■ WORK TO COMPLETE:
Using the exact wording, repeat every line of the material.

Segment Start: DATA TO USE

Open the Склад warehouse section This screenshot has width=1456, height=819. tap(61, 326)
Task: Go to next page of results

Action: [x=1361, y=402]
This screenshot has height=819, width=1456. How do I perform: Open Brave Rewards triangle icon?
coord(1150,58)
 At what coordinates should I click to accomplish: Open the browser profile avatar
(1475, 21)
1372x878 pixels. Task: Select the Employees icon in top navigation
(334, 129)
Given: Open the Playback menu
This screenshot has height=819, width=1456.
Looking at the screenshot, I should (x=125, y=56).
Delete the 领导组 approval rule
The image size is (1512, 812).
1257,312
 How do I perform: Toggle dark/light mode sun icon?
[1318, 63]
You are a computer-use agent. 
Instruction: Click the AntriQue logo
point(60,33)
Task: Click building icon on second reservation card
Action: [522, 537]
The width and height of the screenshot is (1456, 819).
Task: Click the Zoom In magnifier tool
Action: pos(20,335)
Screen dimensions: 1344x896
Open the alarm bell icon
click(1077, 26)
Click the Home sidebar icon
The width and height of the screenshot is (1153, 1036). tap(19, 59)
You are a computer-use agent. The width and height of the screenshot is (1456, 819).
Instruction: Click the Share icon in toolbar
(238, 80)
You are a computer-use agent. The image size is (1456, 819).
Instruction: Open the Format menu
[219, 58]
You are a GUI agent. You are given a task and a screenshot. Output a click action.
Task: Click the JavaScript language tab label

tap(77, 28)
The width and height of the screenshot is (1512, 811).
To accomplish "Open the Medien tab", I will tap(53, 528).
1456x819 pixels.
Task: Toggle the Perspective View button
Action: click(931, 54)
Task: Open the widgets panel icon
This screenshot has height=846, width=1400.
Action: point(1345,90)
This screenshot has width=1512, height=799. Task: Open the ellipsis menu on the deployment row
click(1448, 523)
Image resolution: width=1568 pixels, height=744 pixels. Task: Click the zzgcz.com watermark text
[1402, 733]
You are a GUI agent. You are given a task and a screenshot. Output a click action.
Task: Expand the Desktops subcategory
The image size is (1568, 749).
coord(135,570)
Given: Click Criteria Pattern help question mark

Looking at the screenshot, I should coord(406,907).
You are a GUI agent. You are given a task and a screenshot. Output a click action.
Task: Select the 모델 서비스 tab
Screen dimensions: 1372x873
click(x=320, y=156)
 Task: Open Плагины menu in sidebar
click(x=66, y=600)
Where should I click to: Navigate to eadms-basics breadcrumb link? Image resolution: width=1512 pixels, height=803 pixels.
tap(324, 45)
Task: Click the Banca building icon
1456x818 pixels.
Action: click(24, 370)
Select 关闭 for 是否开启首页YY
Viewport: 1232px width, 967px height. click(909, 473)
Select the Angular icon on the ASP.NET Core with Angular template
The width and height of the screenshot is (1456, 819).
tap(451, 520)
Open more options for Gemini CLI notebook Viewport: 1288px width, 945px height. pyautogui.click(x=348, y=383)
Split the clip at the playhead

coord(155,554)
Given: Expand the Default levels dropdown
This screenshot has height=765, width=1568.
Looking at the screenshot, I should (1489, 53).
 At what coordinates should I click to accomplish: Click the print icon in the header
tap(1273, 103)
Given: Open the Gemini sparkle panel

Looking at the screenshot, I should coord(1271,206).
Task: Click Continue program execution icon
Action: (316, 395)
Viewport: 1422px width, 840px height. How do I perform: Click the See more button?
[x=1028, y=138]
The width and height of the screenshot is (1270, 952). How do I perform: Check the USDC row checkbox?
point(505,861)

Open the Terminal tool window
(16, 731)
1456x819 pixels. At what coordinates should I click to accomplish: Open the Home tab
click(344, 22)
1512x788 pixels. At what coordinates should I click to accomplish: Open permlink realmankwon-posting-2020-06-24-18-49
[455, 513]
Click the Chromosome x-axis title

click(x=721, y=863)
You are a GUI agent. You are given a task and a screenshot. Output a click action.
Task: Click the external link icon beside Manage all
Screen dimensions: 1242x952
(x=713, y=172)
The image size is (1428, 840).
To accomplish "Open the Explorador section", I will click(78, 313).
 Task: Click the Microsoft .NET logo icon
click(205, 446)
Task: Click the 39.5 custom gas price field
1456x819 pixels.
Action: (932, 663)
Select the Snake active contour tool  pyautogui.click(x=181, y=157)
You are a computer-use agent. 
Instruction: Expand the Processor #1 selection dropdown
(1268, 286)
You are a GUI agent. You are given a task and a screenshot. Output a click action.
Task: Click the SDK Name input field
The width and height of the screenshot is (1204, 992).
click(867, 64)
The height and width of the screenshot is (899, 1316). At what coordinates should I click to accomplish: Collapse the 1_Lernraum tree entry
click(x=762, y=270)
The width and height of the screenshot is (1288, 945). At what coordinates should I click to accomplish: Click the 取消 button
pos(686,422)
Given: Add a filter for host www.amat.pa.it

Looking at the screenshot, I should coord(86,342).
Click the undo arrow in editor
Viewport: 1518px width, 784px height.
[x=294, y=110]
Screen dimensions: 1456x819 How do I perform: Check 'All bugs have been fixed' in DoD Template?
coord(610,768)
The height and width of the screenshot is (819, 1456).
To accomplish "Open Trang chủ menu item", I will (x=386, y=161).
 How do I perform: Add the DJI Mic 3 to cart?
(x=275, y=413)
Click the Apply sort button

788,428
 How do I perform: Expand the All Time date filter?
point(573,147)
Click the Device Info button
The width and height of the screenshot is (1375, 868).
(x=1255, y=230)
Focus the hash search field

Segment End: DATA TO USE

■ TASK OUTPUT:
Open the Склад warehouse section This screenshot has width=1456, height=819. tap(61, 326)
Task: Go to next page of results

Action: [x=1361, y=402]
This screenshot has height=819, width=1456. How do I perform: Open Brave Rewards triangle icon?
coord(1150,58)
 At what coordinates should I click to accomplish: Open the browser profile avatar
(1475, 21)
1372x878 pixels. Task: Select the Employees icon in top navigation
(334, 129)
Given: Open the Playback menu
This screenshot has height=819, width=1456.
Looking at the screenshot, I should (x=125, y=56).
Delete the 领导组 approval rule
The image size is (1512, 812).
1257,312
 How do I perform: Toggle dark/light mode sun icon?
[1318, 63]
You are a computer-use agent. 
Instruction: Click the AntriQue logo
point(60,33)
Task: Click building icon on second reservation card
Action: [522, 537]
The width and height of the screenshot is (1456, 819).
Task: Click the Zoom In magnifier tool
Action: pos(20,335)
Screen dimensions: 1344x896
Open the alarm bell icon
click(1077, 26)
Click the Home sidebar icon
The width and height of the screenshot is (1153, 1036). tap(19, 59)
You are a computer-use agent. The width and height of the screenshot is (1456, 819).
Instruction: Click the Share icon in toolbar
(238, 80)
You are a computer-use agent. The image size is (1456, 819).
Instruction: Open the Format menu
[219, 58]
You are a GUI agent. You are given a task and a screenshot. Output a click action.
Task: Click the JavaScript language tab label

tap(77, 28)
The width and height of the screenshot is (1512, 811).
To accomplish "Open the Medien tab", I will tap(53, 528).
1456x819 pixels.
Task: Toggle the Perspective View button
Action: click(931, 54)
Task: Open the widgets panel icon
This screenshot has height=846, width=1400.
Action: point(1345,90)
This screenshot has width=1512, height=799. Task: Open the ellipsis menu on the deployment row
click(1448, 523)
Image resolution: width=1568 pixels, height=744 pixels. Task: Click the zzgcz.com watermark text
[1402, 733]
You are a GUI agent. You are given a task and a screenshot. Output a click action.
Task: Expand the Desktops subcategory
The image size is (1568, 749).
coord(135,570)
Given: Click Criteria Pattern help question mark

Looking at the screenshot, I should coord(406,907).
You are a GUI agent. You are given a task and a screenshot. Output a click action.
Task: Select the 모델 서비스 tab
Screen dimensions: 1372x873
click(x=320, y=156)
 Task: Open Плагины menu in sidebar
click(x=66, y=600)
Where should I click to: Navigate to eadms-basics breadcrumb link? Image resolution: width=1512 pixels, height=803 pixels.
tap(324, 45)
Task: Click the Banca building icon
1456x818 pixels.
Action: click(24, 370)
Select 关闭 for 是否开启首页YY
Viewport: 1232px width, 967px height. click(909, 473)
Select the Angular icon on the ASP.NET Core with Angular template
The width and height of the screenshot is (1456, 819).
tap(451, 520)
Open more options for Gemini CLI notebook Viewport: 1288px width, 945px height. pyautogui.click(x=348, y=383)
Split the clip at the playhead

coord(155,554)
Given: Expand the Default levels dropdown
This screenshot has height=765, width=1568.
Looking at the screenshot, I should (1489, 53).
 At what coordinates should I click to accomplish: Click the print icon in the header
tap(1273, 103)
Given: Open the Gemini sparkle panel

Looking at the screenshot, I should coord(1271,206).
Task: Click Continue program execution icon
Action: (316, 395)
Viewport: 1422px width, 840px height. How do I perform: Click the See more button?
[x=1028, y=138]
The width and height of the screenshot is (1270, 952). How do I perform: Check the USDC row checkbox?
point(505,861)

Open the Terminal tool window
(16, 731)
1456x819 pixels. At what coordinates should I click to accomplish: Open the Home tab
click(344, 22)
1512x788 pixels. At what coordinates should I click to accomplish: Open permlink realmankwon-posting-2020-06-24-18-49
[455, 513]
Click the Chromosome x-axis title

click(x=721, y=863)
You are a GUI agent. You are given a task and a screenshot. Output a click action.
Task: Click the external link icon beside Manage all
Screen dimensions: 1242x952
(x=713, y=172)
The image size is (1428, 840).
To accomplish "Open the Explorador section", I will click(78, 313).
 Task: Click the Microsoft .NET logo icon
click(205, 446)
Task: Click the 39.5 custom gas price field
1456x819 pixels.
Action: (932, 663)
Select the Snake active contour tool  pyautogui.click(x=181, y=157)
You are a computer-use agent. 
Instruction: Expand the Processor #1 selection dropdown
(1268, 286)
You are a GUI agent. You are given a task and a screenshot. Output a click action.
Task: Click the SDK Name input field
The width and height of the screenshot is (1204, 992).
click(867, 64)
The height and width of the screenshot is (899, 1316). At what coordinates should I click to accomplish: Collapse the 1_Lernraum tree entry
click(x=762, y=270)
The width and height of the screenshot is (1288, 945). At what coordinates should I click to accomplish: Click the 取消 button
pos(686,422)
Given: Add a filter for host www.amat.pa.it

Looking at the screenshot, I should coord(86,342).
Click the undo arrow in editor
Viewport: 1518px width, 784px height.
[x=294, y=110]
Screen dimensions: 1456x819 How do I perform: Check 'All bugs have been fixed' in DoD Template?
coord(610,768)
The height and width of the screenshot is (819, 1456).
To accomplish "Open Trang chủ menu item", I will (x=386, y=161).
 How do I perform: Add the DJI Mic 3 to cart?
(x=275, y=413)
Click the Apply sort button

788,428
 How do I perform: Expand the All Time date filter?
point(573,147)
Click the Device Info button
The width and height of the screenshot is (1375, 868).
(x=1255, y=230)
Focus the hash search field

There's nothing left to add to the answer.